Postado por Algazine |


Não era nenhum feriado nacional para as pessoas da Rua da Praia estarem paradas em horário de trabalho. Muito menos um dia de eclipse para olharem o céu. No alto da sacada de um velho prédio, desses que só está de pé para acabar com a dúvida de morrer de alguma alma desamparada, Ana Spier entrava em contato consigo mesma e mergulhava em um mar de memórias. Entre piqueniques, jantares à luz de velas e juras de amor eterno, se despedia daquela platéia, que, nas sacadas, formava os camarotes, e o público geral na rua.
O som das sirenes se aproximava; não seria emocionante se chegasse a tempo. Todos queriam um espetáculo completo, com um digno grand finale, mas sabiam que isso só ocorreria de um modo.
Pedro Nazar, pouco depois, lavava seu carro até ser interrompido por dois oficiais de justiça, que, sem meias palavras, o levaram algemado. Por quê? Pedro não tinha a mínima idéia.
Os boatos no caminho até a delegacia eram de que se tratava de um maníaco, um homem que precisava ser controlado. Cinco era o número de vítimas no último ano, todas com o mesmo fim. Logo sua advogada de defesa lhe informou que provavelmente seria pena de morte, ou prisão perpétua. Acreditava-se que o número de vítimas poderia ser maior.
No entanto, Nazar continuava desconhecendo o motivo de sua prisão. Estranhava também o fato da advogada lhe fazer, ao menos, três visitas diárias, e ainda por cima trazer alguns presentes, que, segundo ela, seriam para diminuir a falta de conforto.
Pedro ao menos admitia que a madura advogada não era exceção; afinal, as mulheres sempre foram um problema na sua vida, não por falta, mas sim uma demasia que ele próprio não poderia conter - não foram poucas as brigas entre elas ou com seus namorados, porém o amável rapaz nunca se declarou culpado de ser romântico.

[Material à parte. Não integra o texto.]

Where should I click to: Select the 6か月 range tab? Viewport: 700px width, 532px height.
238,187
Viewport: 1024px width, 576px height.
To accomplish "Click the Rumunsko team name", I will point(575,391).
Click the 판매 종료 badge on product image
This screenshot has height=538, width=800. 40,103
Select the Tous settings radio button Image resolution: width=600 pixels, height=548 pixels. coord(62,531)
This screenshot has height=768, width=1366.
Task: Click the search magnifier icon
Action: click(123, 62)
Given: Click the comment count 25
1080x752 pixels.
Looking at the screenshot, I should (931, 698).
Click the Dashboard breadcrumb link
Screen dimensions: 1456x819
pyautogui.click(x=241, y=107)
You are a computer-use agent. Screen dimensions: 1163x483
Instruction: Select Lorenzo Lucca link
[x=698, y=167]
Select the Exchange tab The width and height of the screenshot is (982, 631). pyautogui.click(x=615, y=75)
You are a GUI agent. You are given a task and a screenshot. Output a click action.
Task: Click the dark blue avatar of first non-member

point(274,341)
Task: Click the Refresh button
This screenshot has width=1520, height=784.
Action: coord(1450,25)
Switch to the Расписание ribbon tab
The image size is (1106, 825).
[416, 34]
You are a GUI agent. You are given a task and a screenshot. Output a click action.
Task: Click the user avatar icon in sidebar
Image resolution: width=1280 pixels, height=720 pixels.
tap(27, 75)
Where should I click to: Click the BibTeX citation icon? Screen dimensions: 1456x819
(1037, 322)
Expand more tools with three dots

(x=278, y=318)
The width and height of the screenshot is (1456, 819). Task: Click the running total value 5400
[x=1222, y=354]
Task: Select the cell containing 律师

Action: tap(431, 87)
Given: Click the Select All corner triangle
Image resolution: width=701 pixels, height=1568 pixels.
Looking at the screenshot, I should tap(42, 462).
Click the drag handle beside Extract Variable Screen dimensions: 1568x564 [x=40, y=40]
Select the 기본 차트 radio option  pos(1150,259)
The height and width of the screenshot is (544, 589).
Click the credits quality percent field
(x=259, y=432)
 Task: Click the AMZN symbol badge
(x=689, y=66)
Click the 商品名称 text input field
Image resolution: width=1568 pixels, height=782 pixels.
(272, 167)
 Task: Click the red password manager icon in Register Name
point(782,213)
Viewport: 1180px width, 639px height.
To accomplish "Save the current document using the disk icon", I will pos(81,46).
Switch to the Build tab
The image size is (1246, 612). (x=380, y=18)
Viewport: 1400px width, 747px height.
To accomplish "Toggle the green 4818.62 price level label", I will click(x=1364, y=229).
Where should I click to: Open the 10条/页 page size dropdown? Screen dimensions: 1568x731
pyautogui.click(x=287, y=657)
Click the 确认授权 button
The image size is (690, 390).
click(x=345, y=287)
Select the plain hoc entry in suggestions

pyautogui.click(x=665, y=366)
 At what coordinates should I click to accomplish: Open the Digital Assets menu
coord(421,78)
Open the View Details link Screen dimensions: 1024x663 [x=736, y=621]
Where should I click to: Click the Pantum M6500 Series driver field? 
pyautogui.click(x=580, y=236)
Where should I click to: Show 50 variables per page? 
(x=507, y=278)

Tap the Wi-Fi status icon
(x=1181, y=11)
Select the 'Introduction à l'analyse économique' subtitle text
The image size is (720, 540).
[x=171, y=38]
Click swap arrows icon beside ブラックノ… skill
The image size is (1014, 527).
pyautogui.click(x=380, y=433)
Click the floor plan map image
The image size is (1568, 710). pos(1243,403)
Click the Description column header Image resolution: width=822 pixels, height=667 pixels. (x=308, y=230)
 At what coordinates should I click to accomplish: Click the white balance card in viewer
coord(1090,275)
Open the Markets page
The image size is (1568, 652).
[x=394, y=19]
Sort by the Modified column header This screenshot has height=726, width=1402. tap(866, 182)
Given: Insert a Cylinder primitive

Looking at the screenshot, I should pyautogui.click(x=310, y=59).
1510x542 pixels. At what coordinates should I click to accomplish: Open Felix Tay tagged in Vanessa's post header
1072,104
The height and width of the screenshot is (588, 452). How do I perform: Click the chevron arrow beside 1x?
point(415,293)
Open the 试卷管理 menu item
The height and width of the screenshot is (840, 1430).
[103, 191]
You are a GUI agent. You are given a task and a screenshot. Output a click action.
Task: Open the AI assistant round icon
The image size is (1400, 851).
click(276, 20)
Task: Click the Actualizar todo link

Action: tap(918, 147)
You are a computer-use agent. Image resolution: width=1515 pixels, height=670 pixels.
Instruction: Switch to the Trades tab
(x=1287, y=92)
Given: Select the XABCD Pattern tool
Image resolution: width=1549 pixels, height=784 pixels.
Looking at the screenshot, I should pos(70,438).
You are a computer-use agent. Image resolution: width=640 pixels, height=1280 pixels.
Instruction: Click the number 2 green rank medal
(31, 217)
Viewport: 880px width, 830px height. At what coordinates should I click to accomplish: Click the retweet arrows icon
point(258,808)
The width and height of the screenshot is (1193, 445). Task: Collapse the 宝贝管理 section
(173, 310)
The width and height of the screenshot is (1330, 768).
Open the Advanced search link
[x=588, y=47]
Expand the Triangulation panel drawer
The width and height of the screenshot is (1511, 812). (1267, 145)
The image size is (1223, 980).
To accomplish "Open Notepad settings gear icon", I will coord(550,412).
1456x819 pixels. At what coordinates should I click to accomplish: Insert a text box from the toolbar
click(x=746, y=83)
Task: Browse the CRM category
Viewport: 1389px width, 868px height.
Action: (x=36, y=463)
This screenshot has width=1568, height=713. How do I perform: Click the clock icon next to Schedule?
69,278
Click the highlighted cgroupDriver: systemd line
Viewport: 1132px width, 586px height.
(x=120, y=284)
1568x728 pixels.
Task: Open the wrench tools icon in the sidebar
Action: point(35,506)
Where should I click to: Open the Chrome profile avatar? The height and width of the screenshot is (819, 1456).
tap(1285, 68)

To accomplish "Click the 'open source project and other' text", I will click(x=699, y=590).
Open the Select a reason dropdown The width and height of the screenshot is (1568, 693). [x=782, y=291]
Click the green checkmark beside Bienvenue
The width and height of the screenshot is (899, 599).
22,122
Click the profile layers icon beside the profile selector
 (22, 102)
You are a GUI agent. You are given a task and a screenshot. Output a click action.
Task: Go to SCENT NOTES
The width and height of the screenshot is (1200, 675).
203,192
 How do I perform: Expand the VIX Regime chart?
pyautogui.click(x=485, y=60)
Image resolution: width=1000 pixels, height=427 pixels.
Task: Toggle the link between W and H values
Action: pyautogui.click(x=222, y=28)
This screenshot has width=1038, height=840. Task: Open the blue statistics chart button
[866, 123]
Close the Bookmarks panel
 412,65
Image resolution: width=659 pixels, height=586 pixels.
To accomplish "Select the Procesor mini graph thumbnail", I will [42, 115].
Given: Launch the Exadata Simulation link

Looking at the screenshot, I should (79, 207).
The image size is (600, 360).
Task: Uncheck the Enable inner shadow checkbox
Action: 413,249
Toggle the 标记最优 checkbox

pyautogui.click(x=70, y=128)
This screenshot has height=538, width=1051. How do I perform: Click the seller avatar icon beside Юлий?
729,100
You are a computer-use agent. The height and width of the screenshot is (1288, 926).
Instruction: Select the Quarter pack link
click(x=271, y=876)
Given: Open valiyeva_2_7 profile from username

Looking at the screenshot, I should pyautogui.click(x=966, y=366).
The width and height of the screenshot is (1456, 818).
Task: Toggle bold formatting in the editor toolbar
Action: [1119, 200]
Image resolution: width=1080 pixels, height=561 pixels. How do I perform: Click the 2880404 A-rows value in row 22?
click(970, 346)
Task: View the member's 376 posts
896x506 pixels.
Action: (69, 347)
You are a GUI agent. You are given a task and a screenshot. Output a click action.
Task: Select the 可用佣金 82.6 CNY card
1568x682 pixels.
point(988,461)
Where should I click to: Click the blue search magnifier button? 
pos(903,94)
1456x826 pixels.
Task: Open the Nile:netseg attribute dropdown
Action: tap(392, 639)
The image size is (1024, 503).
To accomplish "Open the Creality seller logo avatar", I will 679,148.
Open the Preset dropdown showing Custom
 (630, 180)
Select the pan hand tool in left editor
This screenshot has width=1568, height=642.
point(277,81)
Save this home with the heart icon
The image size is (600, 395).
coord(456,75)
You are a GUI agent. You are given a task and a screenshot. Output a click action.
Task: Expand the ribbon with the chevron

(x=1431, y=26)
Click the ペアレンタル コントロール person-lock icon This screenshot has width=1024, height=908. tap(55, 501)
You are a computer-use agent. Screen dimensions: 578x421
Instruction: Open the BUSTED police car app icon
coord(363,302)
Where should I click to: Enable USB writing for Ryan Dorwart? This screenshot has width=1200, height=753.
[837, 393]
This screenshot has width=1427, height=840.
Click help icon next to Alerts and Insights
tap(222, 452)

No dia do julgamento, estava tranqüilo; tinha certeza de que era tudo um engano, pois realmente não tinha coragem alguma para machucar alguém, quanto mais tirar a vida. A juíza no tribunal se apresentou desferindo um olhar fatal para seu corpo. Em seguida, as testemunhas começaram a dar continuidade ao processo. Primeiro, um jovem rapaz que se dizia irmão de uma das vítimas de Pedro depôs que sua irmã começara a ingerir grandes doses de calmantes logo após o sumiço do rapaz; não resistindo a tamanha dor, morrera semanas depois. Depois, um homem de cerca de 50 anos, que misturava uma profunda tristeza com um ódio imensurável, apenas incitou ameaças contra a vida de Pedro, não conseguindo ajudar no processo penal. Os guardas foram obrigados a retirá-lo do recinto. Sua filha também falecera meses antes.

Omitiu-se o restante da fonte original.